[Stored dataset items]

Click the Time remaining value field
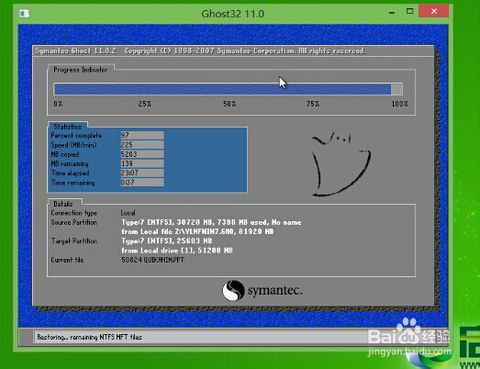The width and height of the screenshot is (480, 369). [x=142, y=182]
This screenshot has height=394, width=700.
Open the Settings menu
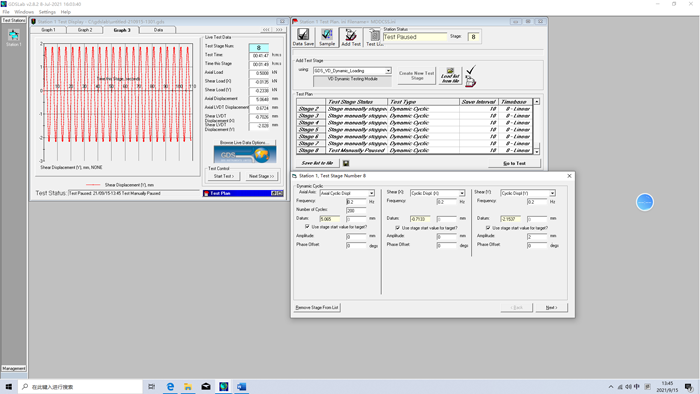click(x=47, y=12)
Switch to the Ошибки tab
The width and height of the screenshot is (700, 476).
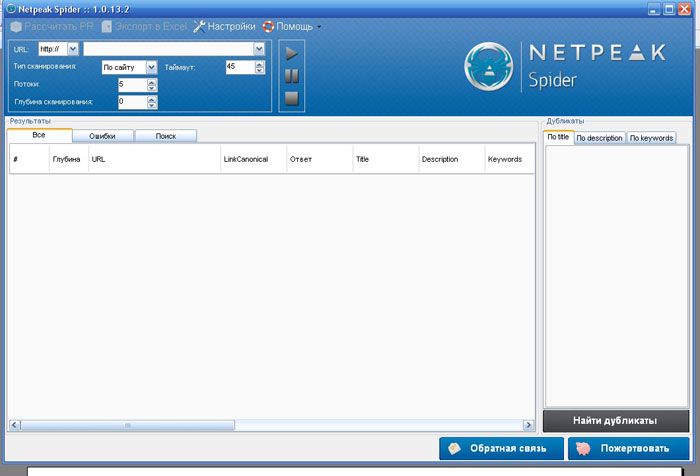103,135
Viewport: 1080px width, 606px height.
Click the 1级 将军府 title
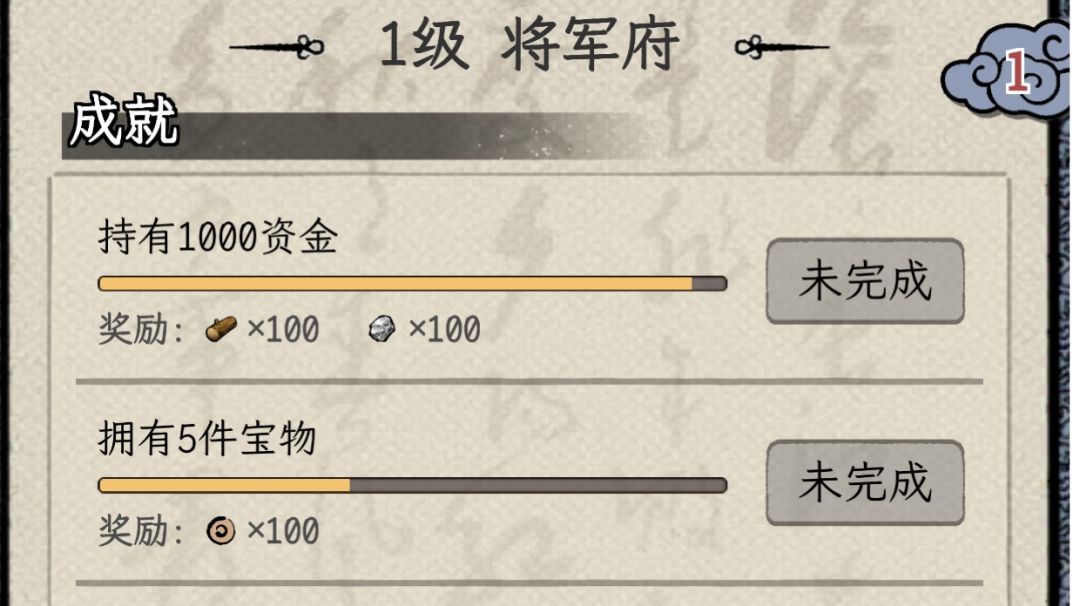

- [Problem requirements]: Please return every line of the material above as a JSON list of strings, one string per line, with blank lines skipped and the pictures left out.

- [Reply]:
[
  "Click the Time remaining value field",
  "The width and height of the screenshot is (480, 369). [x=142, y=182]",
  "This screenshot has height=394, width=700.",
  "Open the Settings menu",
  "click(x=47, y=12)",
  "Switch to the Ошибки tab",
  "The width and height of the screenshot is (700, 476).",
  "103,135",
  "Viewport: 1080px width, 606px height.",
  "Click the 1级 将军府 title"
]